* **What is required**: Of the records that follow, copy only the lines from the line containing "Click the Home navigation icon" to the line containing "You are a computer-use", both included, exactly as written.

* **Given information**:
=== Section Start ===
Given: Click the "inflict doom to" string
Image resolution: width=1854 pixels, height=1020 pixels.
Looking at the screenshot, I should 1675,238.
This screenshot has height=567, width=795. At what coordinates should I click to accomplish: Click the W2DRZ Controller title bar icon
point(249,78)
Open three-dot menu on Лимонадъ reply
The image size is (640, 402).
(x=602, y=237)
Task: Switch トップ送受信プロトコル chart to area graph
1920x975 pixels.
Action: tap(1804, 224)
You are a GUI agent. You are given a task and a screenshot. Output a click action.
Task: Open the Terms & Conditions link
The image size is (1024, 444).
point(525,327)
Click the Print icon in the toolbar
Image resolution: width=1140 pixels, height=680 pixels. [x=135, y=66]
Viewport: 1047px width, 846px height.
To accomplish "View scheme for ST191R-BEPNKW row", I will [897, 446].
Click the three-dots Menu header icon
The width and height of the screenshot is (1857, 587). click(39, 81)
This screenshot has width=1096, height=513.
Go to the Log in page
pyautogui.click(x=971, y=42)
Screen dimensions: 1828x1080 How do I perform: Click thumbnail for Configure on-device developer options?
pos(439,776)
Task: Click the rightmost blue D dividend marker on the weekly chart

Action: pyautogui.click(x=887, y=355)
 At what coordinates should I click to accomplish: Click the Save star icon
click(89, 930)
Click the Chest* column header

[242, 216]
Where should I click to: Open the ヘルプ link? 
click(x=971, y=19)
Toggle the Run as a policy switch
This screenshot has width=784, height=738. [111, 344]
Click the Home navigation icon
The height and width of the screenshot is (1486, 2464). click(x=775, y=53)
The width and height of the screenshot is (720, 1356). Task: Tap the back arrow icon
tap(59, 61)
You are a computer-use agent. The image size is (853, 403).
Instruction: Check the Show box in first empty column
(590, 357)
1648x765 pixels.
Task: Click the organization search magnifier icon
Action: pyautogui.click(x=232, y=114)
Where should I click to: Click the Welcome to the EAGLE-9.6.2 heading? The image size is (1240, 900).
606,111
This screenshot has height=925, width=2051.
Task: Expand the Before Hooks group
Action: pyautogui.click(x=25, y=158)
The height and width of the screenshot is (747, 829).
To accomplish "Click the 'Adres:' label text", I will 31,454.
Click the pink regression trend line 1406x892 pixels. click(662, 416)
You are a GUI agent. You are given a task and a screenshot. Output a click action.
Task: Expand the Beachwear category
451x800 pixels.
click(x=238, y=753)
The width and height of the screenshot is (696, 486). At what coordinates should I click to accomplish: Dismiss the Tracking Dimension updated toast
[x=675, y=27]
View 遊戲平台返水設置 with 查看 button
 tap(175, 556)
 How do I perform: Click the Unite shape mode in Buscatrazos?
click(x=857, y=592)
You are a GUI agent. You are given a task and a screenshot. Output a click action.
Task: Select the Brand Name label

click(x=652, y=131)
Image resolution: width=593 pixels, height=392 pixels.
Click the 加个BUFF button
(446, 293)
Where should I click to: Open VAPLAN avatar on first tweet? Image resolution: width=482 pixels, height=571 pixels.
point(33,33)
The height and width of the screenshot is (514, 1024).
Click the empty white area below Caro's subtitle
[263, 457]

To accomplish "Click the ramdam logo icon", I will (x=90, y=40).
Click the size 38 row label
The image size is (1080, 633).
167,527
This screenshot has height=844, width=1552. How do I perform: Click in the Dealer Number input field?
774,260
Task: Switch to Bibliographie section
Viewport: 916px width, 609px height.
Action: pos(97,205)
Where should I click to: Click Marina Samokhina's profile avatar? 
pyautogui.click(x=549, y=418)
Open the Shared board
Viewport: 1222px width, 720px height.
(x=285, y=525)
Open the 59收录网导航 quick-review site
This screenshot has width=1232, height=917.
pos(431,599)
=== Section End ===
* **Problem solution**:
Click the Home navigation icon
The height and width of the screenshot is (1486, 2464). click(x=775, y=53)
The width and height of the screenshot is (720, 1356). Task: Tap the back arrow icon
tap(59, 61)
You are a computer-use agent. The image size is (853, 403).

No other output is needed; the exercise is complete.